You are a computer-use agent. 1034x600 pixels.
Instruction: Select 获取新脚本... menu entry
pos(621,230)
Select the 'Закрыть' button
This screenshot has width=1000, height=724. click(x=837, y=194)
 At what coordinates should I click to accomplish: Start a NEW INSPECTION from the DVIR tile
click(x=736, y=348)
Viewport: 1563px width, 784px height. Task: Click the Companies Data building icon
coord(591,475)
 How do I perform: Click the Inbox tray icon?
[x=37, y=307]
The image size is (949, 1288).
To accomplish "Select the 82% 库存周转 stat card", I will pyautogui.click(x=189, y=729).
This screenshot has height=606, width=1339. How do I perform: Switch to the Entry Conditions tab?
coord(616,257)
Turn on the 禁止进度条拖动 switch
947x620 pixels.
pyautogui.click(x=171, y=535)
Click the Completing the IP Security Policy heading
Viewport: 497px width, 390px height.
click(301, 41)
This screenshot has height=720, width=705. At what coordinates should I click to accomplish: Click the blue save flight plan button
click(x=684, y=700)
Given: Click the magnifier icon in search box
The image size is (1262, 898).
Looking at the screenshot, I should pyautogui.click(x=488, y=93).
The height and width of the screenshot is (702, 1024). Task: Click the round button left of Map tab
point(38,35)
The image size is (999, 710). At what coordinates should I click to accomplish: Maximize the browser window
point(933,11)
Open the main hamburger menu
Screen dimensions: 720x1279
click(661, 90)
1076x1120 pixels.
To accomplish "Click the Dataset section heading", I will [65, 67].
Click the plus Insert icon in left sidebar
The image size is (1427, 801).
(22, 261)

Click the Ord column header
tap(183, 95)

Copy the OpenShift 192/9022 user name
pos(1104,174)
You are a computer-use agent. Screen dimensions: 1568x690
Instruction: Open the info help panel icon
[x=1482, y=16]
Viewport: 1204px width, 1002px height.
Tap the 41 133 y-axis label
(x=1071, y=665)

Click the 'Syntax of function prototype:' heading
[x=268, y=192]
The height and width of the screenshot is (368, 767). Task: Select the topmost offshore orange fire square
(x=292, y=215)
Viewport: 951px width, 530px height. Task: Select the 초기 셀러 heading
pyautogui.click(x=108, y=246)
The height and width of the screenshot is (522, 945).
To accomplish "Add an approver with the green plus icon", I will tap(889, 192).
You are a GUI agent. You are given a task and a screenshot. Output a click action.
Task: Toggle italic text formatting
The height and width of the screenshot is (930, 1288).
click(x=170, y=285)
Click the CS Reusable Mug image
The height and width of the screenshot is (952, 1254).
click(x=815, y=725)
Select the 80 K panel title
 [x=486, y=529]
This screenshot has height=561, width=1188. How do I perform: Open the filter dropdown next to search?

**WHAT TO DO:** Restate the material word for word so that no line differs from the original.

**ANSWER AREA:**
You are a computer-use agent. 1034x600 pixels.
Instruction: Select 获取新脚本... menu entry
pos(621,230)
Select the 'Закрыть' button
This screenshot has width=1000, height=724. click(x=837, y=194)
 At what coordinates should I click to accomplish: Start a NEW INSPECTION from the DVIR tile
click(x=736, y=348)
Viewport: 1563px width, 784px height. Task: Click the Companies Data building icon
coord(591,475)
 How do I perform: Click the Inbox tray icon?
[x=37, y=307]
The image size is (949, 1288).
To accomplish "Select the 82% 库存周转 stat card", I will pyautogui.click(x=189, y=729).
This screenshot has height=606, width=1339. How do I perform: Switch to the Entry Conditions tab?
coord(616,257)
Turn on the 禁止进度条拖动 switch
947x620 pixels.
pyautogui.click(x=171, y=535)
Click the Completing the IP Security Policy heading
Viewport: 497px width, 390px height.
click(301, 41)
This screenshot has height=720, width=705. At what coordinates should I click to accomplish: Click the blue save flight plan button
click(x=684, y=700)
Given: Click the magnifier icon in search box
The image size is (1262, 898).
Looking at the screenshot, I should pyautogui.click(x=488, y=93).
The height and width of the screenshot is (702, 1024). Task: Click the round button left of Map tab
point(38,35)
The image size is (999, 710). At what coordinates should I click to accomplish: Maximize the browser window
point(933,11)
Open the main hamburger menu
Screen dimensions: 720x1279
click(661, 90)
1076x1120 pixels.
To accomplish "Click the Dataset section heading", I will [65, 67].
Click the plus Insert icon in left sidebar
The image size is (1427, 801).
(22, 261)

Click the Ord column header
tap(183, 95)

Copy the OpenShift 192/9022 user name
pos(1104,174)
You are a computer-use agent. Screen dimensions: 1568x690
Instruction: Open the info help panel icon
[x=1482, y=16]
Viewport: 1204px width, 1002px height.
Tap the 41 133 y-axis label
(x=1071, y=665)

Click the 'Syntax of function prototype:' heading
[x=268, y=192]
The height and width of the screenshot is (368, 767). Task: Select the topmost offshore orange fire square
(x=292, y=215)
Viewport: 951px width, 530px height. Task: Select the 초기 셀러 heading
pyautogui.click(x=108, y=246)
The height and width of the screenshot is (522, 945).
To accomplish "Add an approver with the green plus icon", I will tap(889, 192).
You are a GUI agent. You are given a task and a screenshot. Output a click action.
Task: Toggle italic text formatting
The height and width of the screenshot is (930, 1288).
click(x=170, y=285)
Click the CS Reusable Mug image
The height and width of the screenshot is (952, 1254).
click(x=815, y=725)
Select the 80 K panel title
 [x=486, y=529]
This screenshot has height=561, width=1188. How do I perform: Open the filter dropdown next to search?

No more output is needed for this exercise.